On the bus, one attempts a bit to read, or to sleep, as the images speed or trudge by, and the aural environment on the bus illustrates an interesting continuation of the locations it connects: the desert (and deserted) suburb of AUC, New Cairo, and Zamalek, the neighborhood on an island in the middle of the Nile where an AUC residence hall is located.
In all three locations, with varying intensities, one hears a distant drumbeat or singer’s voice emanate from loudly volumed I-Pods, navigating between the private space of the listener’s ear and the public soundscape. One hears a trace hear and there of the adhan (call to prayer), chanted on campus by a student visibly perched atop a high overpass, and in Zamalek, disembodied and calling from a faraway mosque’s minaret. One hears, especially on the bus, bits of conversation either between two individuals or between one and his/her cellphone, sometimes in English, sometimes in Arabic, and most often in the language of AUC, a distinct, vernacular mix of colloqual Egyptian grammar and an English lexicon of university-related nouns (“aindi class dilwati” meaning “I have class now,” or “mafeesh homework naharda” meaning “there isn’t homework today”).

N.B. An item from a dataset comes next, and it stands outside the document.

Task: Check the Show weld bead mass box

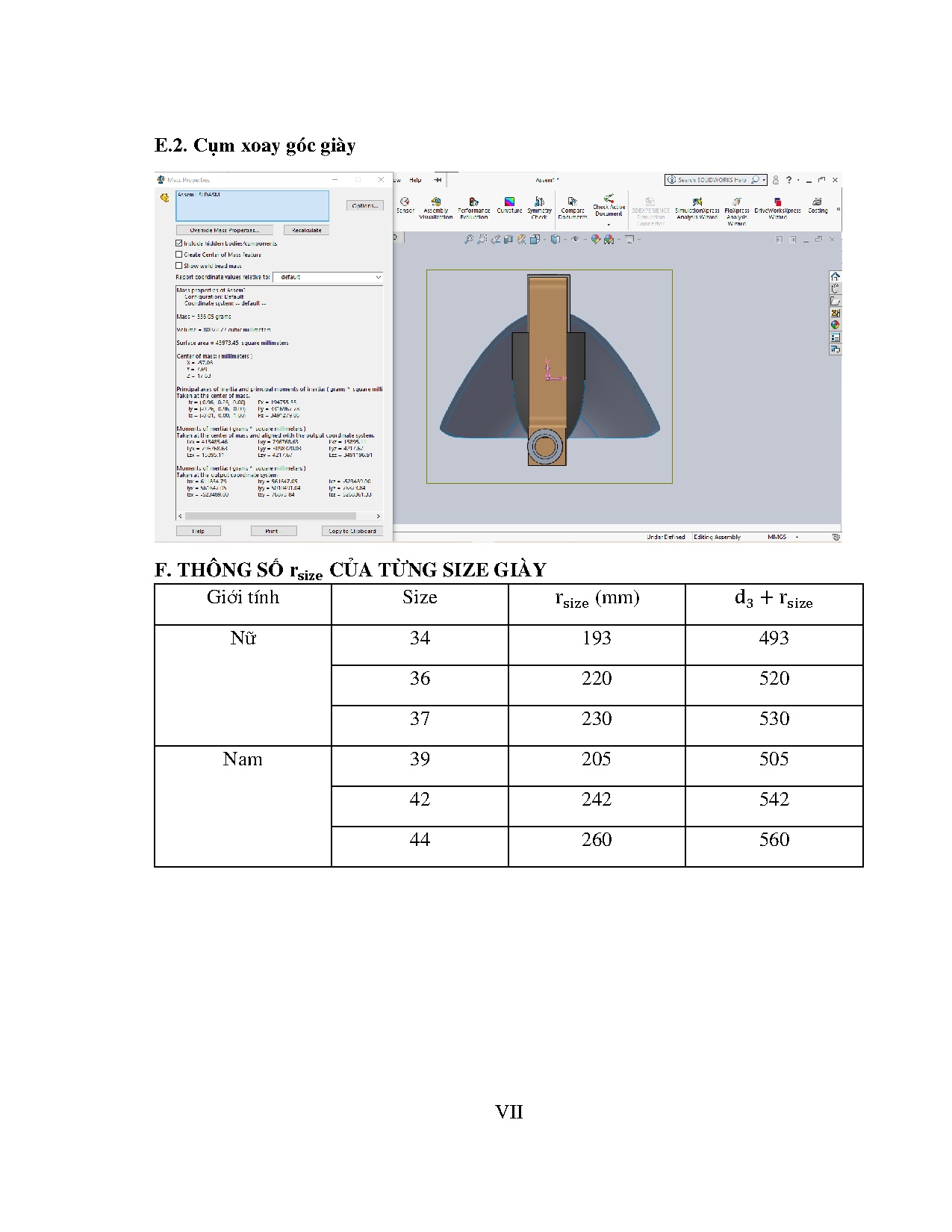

Thus, the busride to campus, important for its sounds but even more important in its the way it shuts out the noise of the outside world mediates a nearly seamless journey between two spaces very similar in their quiet, or at least their attempt at it. They are spaces protected not only from the noise of Cairo, but as well for their inhabitants from the dirt and overall sensory intensity of Cairo, and by extension the visible poverty, crime, and urban decay of Cairo.
In shaabi (working class) microbuses, in the neighborhoods they traverse, and in the shared public spaces of Cairo from the zoo to the corniche of the Nile, there are few I-pods, few recognizably English words, and above all, no pretensions to quiet. The sounds shut out by the AUC bus take on full effect where downtown meets the Nile, as bridges filled with honking cars and grumbling motorcycles mix in with the sound of families and groups of young men enjoying ice cream and strolls down the corniche. This is the loud Cairo of historical accounts and NYTimes reporters’ laments (see the links bar to the right), almost tactile in its aural attack. The comfort with which the majority of these areas’ inhabitants move about, clearly unperturbed by that which would offrend someone used to the quiet suburban landscape, makes it evident that to the extent we are a product of our surroundings, many different Cairos are producing many different kinds of people.